Starting at the line containing "What do you" and ending with the line containing "center [620, 732].", rewrite those lines with "screenshot" switched to "image" and everything else kept the same. Leave the pictures out of your answer.

- DATA TO PROCESS -
※ ※ ※
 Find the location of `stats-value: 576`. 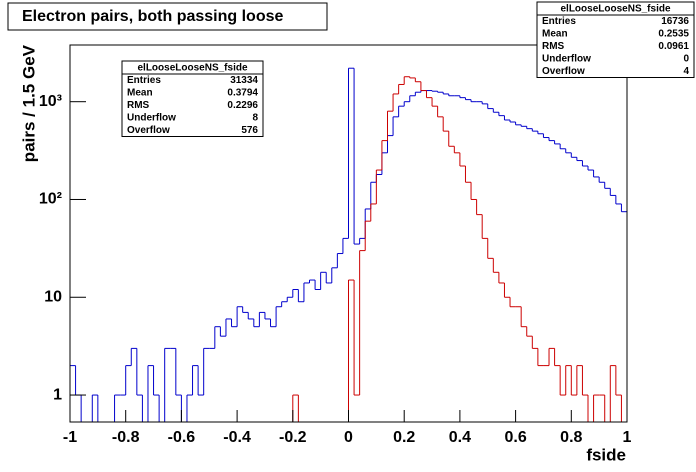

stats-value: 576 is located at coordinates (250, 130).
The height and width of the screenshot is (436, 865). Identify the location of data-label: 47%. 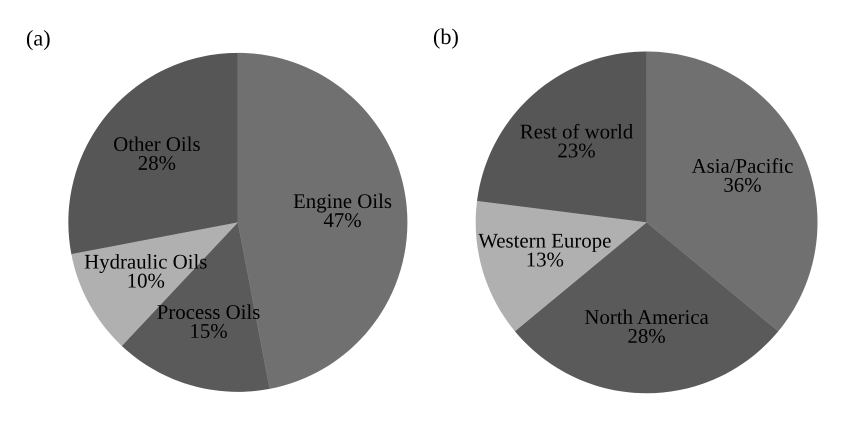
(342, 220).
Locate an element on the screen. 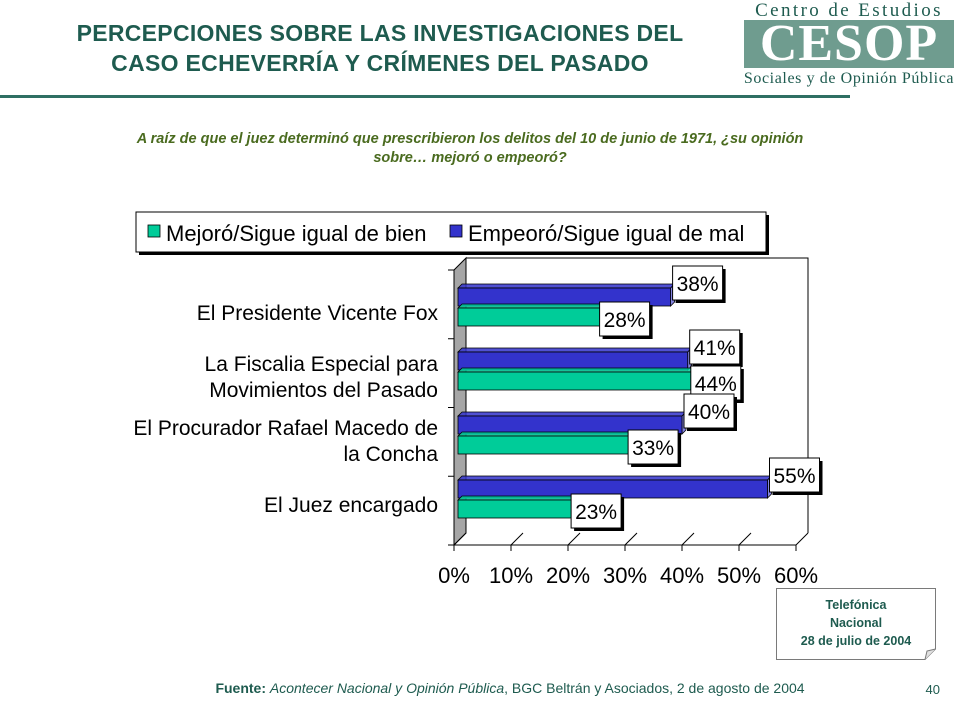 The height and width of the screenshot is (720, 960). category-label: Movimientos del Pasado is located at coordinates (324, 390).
※ ※ ※
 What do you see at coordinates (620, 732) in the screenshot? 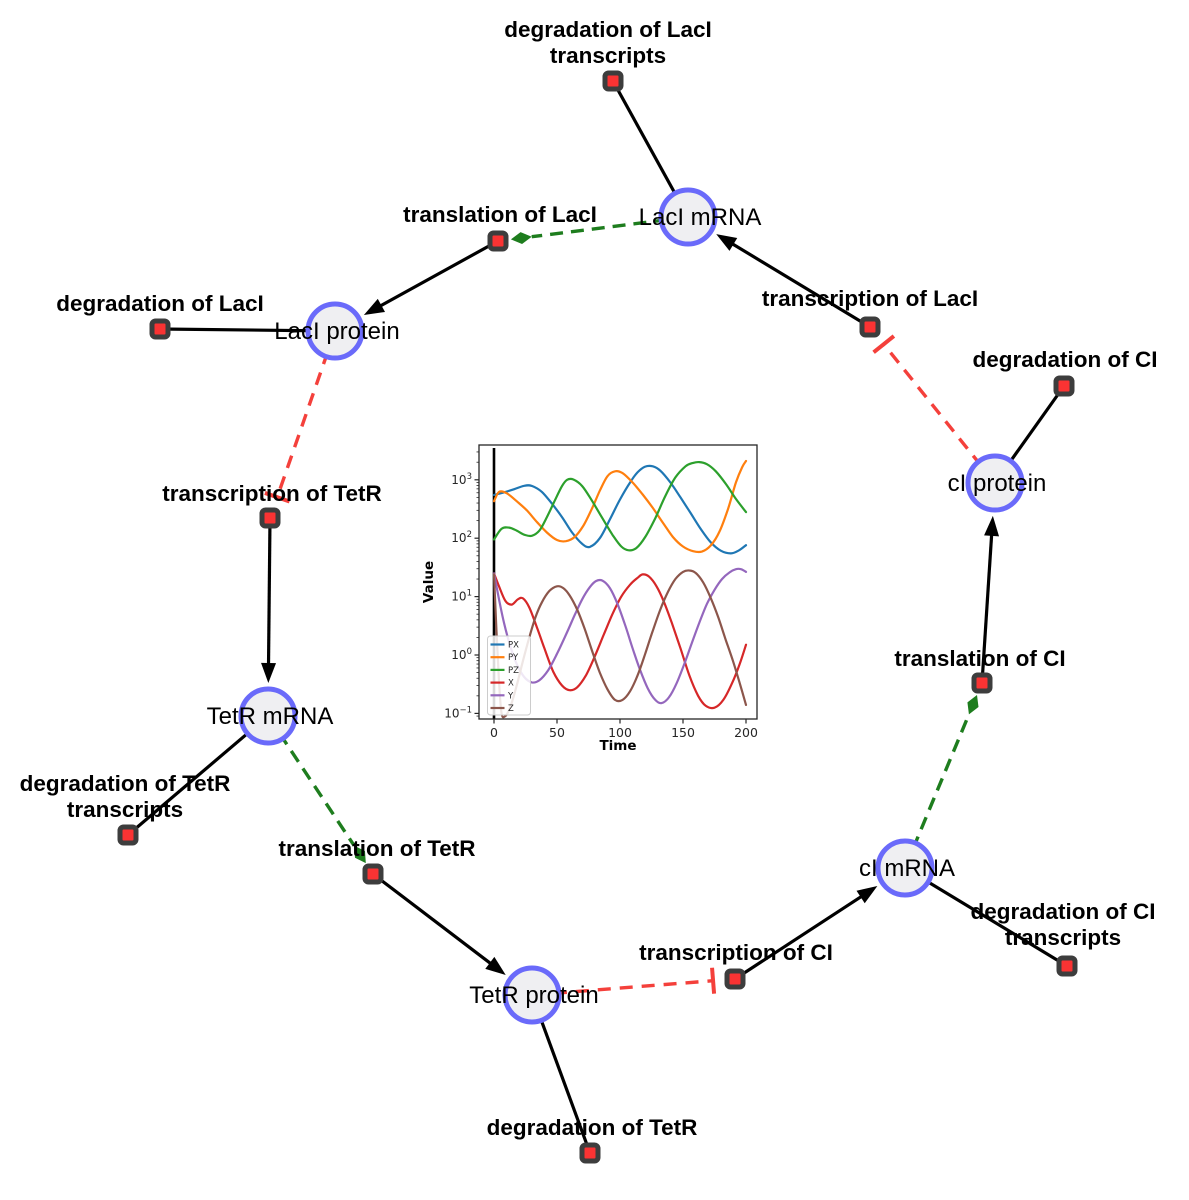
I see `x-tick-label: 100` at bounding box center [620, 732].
※ ※ ※
- RESULT OF THIS TASK -
 What do you see at coordinates (620, 732) in the image? 
I see `x-tick-label: 100` at bounding box center [620, 732].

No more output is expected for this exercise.